Return the rows word for word, from the very start through the line that contains "center [517, 259].", including that line.
════════
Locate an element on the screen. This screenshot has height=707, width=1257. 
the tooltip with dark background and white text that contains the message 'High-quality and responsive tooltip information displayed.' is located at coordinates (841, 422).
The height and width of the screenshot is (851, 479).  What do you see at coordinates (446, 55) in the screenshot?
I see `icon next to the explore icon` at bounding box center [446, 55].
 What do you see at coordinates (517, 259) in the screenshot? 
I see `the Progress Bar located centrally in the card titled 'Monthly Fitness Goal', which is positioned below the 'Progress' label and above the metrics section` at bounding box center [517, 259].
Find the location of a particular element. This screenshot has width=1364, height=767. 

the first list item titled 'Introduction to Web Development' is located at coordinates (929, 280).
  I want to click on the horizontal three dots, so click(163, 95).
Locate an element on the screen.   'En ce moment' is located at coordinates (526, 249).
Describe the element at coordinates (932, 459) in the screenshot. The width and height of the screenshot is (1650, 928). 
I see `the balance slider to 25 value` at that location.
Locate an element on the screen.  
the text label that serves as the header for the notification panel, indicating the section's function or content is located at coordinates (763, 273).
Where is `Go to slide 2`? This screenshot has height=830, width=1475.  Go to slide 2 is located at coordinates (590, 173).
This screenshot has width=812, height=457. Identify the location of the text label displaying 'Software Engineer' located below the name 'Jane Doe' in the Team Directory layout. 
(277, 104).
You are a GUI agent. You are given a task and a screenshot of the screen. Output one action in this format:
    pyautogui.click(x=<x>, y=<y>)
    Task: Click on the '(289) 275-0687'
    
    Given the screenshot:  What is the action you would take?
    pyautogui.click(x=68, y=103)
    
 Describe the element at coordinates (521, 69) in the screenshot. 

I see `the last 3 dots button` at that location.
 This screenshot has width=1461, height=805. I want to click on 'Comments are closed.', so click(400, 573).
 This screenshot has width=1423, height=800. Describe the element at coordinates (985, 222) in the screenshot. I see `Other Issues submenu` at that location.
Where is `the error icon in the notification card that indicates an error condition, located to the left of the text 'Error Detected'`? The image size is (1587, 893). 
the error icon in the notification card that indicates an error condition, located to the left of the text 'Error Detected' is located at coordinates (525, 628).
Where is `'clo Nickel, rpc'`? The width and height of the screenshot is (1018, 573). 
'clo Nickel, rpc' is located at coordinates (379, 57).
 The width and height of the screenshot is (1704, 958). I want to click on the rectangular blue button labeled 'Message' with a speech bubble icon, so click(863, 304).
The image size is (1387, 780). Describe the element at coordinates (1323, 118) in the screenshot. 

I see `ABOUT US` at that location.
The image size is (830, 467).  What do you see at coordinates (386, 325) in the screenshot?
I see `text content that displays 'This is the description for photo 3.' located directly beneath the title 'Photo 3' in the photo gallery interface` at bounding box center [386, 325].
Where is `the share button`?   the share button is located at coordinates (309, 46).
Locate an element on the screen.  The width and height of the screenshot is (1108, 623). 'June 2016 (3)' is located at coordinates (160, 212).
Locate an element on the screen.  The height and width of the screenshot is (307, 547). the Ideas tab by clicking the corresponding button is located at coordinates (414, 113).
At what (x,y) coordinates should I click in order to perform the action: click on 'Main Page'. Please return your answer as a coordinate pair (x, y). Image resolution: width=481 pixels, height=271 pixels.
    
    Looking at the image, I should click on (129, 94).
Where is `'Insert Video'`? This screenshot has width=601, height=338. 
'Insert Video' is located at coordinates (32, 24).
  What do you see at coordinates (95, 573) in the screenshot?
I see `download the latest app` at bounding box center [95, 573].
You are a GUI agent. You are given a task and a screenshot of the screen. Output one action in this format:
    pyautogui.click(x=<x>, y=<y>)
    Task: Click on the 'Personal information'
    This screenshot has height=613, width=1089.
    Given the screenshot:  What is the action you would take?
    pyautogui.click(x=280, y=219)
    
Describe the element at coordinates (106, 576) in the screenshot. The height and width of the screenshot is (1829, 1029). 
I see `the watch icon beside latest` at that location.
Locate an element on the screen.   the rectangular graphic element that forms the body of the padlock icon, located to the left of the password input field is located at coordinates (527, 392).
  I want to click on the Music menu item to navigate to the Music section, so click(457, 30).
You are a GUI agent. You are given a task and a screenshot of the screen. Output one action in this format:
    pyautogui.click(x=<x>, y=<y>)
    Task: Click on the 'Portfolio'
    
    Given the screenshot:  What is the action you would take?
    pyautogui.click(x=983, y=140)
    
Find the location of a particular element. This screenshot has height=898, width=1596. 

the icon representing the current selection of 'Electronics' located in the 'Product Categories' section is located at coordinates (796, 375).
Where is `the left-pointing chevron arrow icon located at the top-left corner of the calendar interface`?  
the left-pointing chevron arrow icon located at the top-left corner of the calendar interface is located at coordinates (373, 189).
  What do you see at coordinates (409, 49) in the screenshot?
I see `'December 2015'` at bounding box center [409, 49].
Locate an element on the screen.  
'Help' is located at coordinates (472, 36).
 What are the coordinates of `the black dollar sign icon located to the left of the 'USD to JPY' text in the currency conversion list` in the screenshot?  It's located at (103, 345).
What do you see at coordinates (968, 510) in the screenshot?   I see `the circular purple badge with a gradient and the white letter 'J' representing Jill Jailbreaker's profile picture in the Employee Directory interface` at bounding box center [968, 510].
════════
## RESULT OF THE EXERCISE
Locate an element on the screen. This screenshot has height=707, width=1257. 
the tooltip with dark background and white text that contains the message 'High-quality and responsive tooltip information displayed.' is located at coordinates (841, 422).
The height and width of the screenshot is (851, 479).  What do you see at coordinates (446, 55) in the screenshot?
I see `icon next to the explore icon` at bounding box center [446, 55].
 What do you see at coordinates (517, 259) in the screenshot? 
I see `the Progress Bar located centrally in the card titled 'Monthly Fitness Goal', which is positioned below the 'Progress' label and above the metrics section` at bounding box center [517, 259].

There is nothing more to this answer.